▶ **Exercise description**:
Return all of the records exactly.

▶ **Data records**:
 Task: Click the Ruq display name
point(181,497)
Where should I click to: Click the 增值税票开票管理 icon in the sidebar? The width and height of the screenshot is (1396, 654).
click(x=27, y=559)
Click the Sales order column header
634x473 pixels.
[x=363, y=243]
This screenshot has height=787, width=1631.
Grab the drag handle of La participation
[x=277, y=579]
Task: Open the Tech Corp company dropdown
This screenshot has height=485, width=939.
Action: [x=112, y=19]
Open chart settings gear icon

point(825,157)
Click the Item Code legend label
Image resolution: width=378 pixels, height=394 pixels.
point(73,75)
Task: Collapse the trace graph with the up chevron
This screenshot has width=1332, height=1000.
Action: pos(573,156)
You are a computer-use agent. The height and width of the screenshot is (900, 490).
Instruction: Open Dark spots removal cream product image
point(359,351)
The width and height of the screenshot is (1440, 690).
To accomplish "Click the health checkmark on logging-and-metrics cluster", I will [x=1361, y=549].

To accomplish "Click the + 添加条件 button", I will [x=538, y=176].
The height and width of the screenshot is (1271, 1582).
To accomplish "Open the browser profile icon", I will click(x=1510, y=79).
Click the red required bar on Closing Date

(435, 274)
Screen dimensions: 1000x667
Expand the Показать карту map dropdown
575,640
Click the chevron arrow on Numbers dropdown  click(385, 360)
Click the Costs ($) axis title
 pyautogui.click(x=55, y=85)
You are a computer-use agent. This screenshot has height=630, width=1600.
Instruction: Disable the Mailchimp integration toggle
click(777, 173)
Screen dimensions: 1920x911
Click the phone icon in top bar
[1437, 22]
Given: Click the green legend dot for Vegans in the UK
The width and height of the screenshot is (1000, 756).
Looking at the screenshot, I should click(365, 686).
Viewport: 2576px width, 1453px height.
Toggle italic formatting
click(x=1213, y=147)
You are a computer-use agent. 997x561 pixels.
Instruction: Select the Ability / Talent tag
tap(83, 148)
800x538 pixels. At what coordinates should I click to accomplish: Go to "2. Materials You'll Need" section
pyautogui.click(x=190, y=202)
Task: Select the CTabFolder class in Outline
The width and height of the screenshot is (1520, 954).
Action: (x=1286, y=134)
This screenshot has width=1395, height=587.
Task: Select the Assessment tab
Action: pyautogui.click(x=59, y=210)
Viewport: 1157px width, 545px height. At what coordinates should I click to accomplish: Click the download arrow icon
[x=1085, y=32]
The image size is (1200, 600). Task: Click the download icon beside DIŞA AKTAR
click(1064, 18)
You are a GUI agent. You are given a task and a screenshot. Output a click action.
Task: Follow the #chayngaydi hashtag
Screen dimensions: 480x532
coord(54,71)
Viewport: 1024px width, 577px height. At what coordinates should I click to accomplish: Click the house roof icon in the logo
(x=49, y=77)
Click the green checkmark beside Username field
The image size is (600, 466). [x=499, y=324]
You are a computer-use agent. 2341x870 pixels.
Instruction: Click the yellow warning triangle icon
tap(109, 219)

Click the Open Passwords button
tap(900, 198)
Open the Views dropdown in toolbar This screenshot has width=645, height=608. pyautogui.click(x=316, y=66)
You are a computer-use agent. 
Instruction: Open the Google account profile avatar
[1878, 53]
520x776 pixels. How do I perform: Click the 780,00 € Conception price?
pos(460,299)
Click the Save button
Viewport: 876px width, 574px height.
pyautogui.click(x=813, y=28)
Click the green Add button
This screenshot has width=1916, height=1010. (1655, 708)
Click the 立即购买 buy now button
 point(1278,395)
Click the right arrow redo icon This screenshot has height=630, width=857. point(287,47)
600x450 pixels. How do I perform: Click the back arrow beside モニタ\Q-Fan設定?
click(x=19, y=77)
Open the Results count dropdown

▶ **Output below**:
 Task: Click the Ruq display name
point(181,497)
Where should I click to: Click the 增值税票开票管理 icon in the sidebar? The width and height of the screenshot is (1396, 654).
click(x=27, y=559)
Click the Sales order column header
634x473 pixels.
[x=363, y=243]
This screenshot has height=787, width=1631.
Grab the drag handle of La participation
[x=277, y=579]
Task: Open the Tech Corp company dropdown
This screenshot has height=485, width=939.
Action: [x=112, y=19]
Open chart settings gear icon

point(825,157)
Click the Item Code legend label
Image resolution: width=378 pixels, height=394 pixels.
point(73,75)
Task: Collapse the trace graph with the up chevron
This screenshot has width=1332, height=1000.
Action: pos(573,156)
You are a computer-use agent. The height and width of the screenshot is (900, 490).
Instruction: Open Dark spots removal cream product image
point(359,351)
The width and height of the screenshot is (1440, 690).
To accomplish "Click the health checkmark on logging-and-metrics cluster", I will [x=1361, y=549].

To accomplish "Click the + 添加条件 button", I will [x=538, y=176].
The height and width of the screenshot is (1271, 1582).
To accomplish "Open the browser profile icon", I will click(x=1510, y=79).
Click the red required bar on Closing Date

(435, 274)
Screen dimensions: 1000x667
Expand the Показать карту map dropdown
575,640
Click the chevron arrow on Numbers dropdown  click(385, 360)
Click the Costs ($) axis title
 pyautogui.click(x=55, y=85)
You are a computer-use agent. This screenshot has height=630, width=1600.
Instruction: Disable the Mailchimp integration toggle
click(777, 173)
Screen dimensions: 1920x911
Click the phone icon in top bar
[1437, 22]
Given: Click the green legend dot for Vegans in the UK
The width and height of the screenshot is (1000, 756).
Looking at the screenshot, I should click(365, 686).
Viewport: 2576px width, 1453px height.
Toggle italic formatting
click(x=1213, y=147)
You are a computer-use agent. 997x561 pixels.
Instruction: Select the Ability / Talent tag
tap(83, 148)
800x538 pixels. At what coordinates should I click to accomplish: Go to "2. Materials You'll Need" section
pyautogui.click(x=190, y=202)
Task: Select the CTabFolder class in Outline
The width and height of the screenshot is (1520, 954).
Action: (x=1286, y=134)
This screenshot has width=1395, height=587.
Task: Select the Assessment tab
Action: pyautogui.click(x=59, y=210)
Viewport: 1157px width, 545px height. At what coordinates should I click to accomplish: Click the download arrow icon
[x=1085, y=32]
The image size is (1200, 600). Task: Click the download icon beside DIŞA AKTAR
click(1064, 18)
You are a GUI agent. You are given a task and a screenshot. Output a click action.
Task: Follow the #chayngaydi hashtag
Screen dimensions: 480x532
coord(54,71)
Viewport: 1024px width, 577px height. At what coordinates should I click to accomplish: Click the house roof icon in the logo
(x=49, y=77)
Click the green checkmark beside Username field
The image size is (600, 466). [x=499, y=324]
You are a computer-use agent. 2341x870 pixels.
Instruction: Click the yellow warning triangle icon
tap(109, 219)

Click the Open Passwords button
tap(900, 198)
Open the Views dropdown in toolbar This screenshot has width=645, height=608. pyautogui.click(x=316, y=66)
You are a computer-use agent. 
Instruction: Open the Google account profile avatar
[1878, 53]
520x776 pixels. How do I perform: Click the 780,00 € Conception price?
pos(460,299)
Click the Save button
Viewport: 876px width, 574px height.
pyautogui.click(x=813, y=28)
Click the green Add button
This screenshot has width=1916, height=1010. (1655, 708)
Click the 立即购买 buy now button
 point(1278,395)
Click the right arrow redo icon This screenshot has height=630, width=857. point(287,47)
600x450 pixels. How do I perform: Click the back arrow beside モニタ\Q-Fan設定?
click(x=19, y=77)
Open the Results count dropdown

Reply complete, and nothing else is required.